Recorded information:
***

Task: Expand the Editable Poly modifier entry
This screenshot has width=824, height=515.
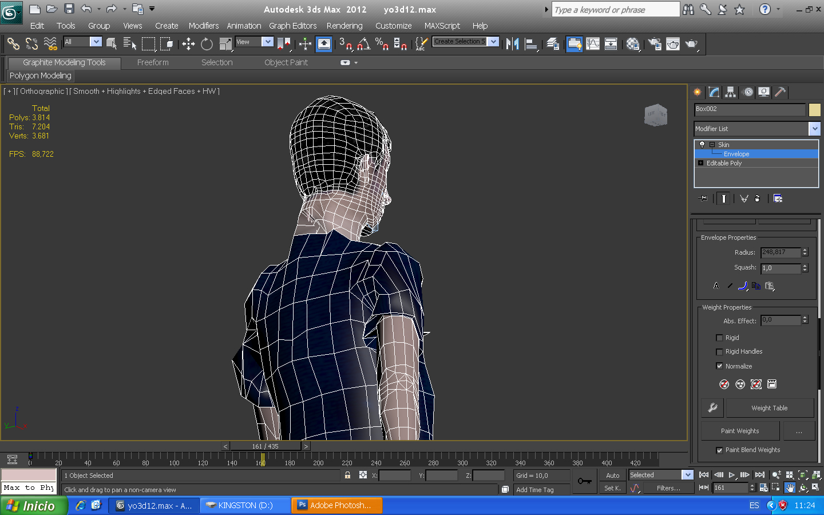Action: point(700,163)
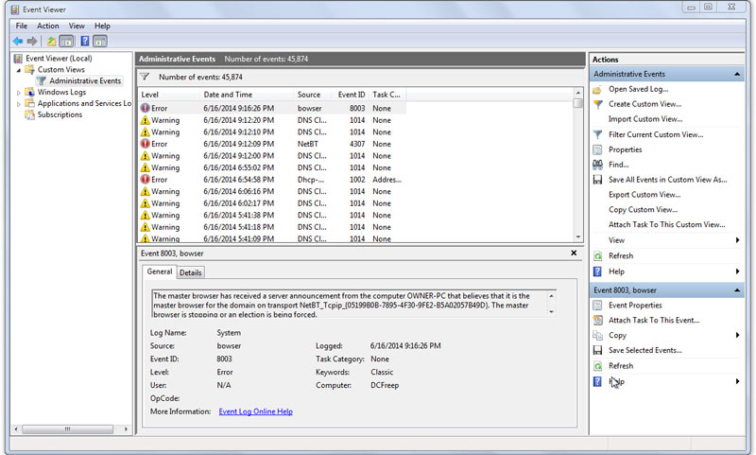Expand Applications and Services Logs node
The height and width of the screenshot is (455, 756).
(x=19, y=104)
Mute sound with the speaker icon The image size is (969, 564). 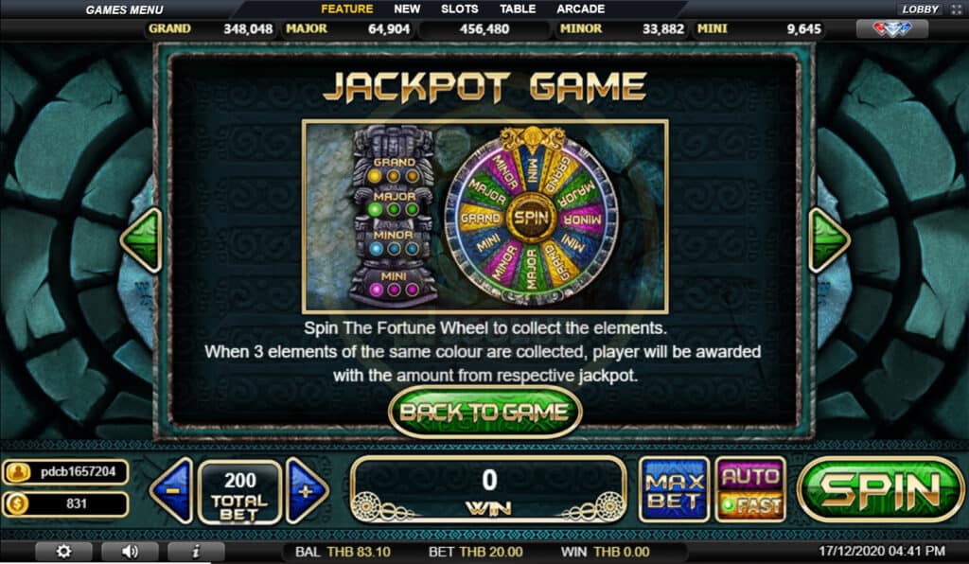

***

Problem statement: Pictures stay out. Return exactly the lines from the one with "This screenshot has width=824, height=515." through the last line of the data.

Result of the task:
This screenshot has width=824, height=515.
Action: point(700,163)
Expand Applications and Services Logs node
The height and width of the screenshot is (455, 756).
(x=19, y=104)
Mute sound with the speaker icon The image size is (969, 564). 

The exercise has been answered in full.